What I’m saying is that, in terms of flavor, a little utilitarianism goes a long ways. And my suggestion is that effective altruists should dilute, dilute, dilute—dilute until everyone everywhere can drink.
Seems to me that the standard approach to criticizing any philosophy - personal, political, economic,... - is to use exceptions to negate the rule (except for when your own philosophy is in the firing line).
The hubristic notion that humans can develop (or is it identify?) a rule that can cover all situations is the source of so much animosity AND idiocy. Humans are flawed and limited, so anything that results from their efforts will be flawed and limited.
Why can't we just accept that and "pursue perfection" instead of "demanding perfection". Perfection can never be attained, but pursuit of it is a worthwhile activity.

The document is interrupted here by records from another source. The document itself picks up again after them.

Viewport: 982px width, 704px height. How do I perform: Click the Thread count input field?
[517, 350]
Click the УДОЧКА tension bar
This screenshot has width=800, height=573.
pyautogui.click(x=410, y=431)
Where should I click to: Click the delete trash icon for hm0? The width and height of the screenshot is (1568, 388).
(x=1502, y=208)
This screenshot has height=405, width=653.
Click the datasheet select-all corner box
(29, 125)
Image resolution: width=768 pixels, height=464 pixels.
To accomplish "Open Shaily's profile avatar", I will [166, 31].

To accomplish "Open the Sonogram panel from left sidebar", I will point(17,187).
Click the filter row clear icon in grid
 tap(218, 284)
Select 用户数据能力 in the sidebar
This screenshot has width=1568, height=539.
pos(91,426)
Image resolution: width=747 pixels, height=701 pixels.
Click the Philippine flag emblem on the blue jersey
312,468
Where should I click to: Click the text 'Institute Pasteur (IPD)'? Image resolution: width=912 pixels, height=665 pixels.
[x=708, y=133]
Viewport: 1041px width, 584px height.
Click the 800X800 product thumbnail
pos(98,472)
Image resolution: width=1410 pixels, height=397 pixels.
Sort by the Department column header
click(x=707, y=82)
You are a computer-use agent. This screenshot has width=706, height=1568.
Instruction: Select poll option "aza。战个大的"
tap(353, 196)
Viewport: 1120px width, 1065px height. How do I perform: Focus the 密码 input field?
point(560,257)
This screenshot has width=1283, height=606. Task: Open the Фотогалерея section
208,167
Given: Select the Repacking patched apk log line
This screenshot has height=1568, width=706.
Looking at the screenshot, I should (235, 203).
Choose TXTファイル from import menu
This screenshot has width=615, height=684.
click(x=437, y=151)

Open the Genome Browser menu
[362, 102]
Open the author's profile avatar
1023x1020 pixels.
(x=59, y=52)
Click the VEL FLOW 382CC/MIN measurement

This is my favorite piece of your writing to date. I share your perception of utilitarianism, and I thought this was a great, timeless meta-summary of the ways it goes crazy but also why EA is good in the short-term. Much of my conflicts with EA come from their self-professed criteria that, for a problem to be suitable for EA, it must be important, neglected, and tractable. Neglect seems like a cop-out from trying to contribute to popular things that are still incredibly important, and tractable is so subjective that it could justify whatever you want (ex: AI safety doesn't seem tractable because we don't actually know if or how to generate machine consciousness, but math PhDs swear it's tractable and thus we have Yud's AI death cult. Meanwhile, permitting reform seems really important, but math PhDs say "not tractable" because you'd have to build a political coalition stronger than special interests and if it's not solvable with a blog post or LaTex, it's impossible.)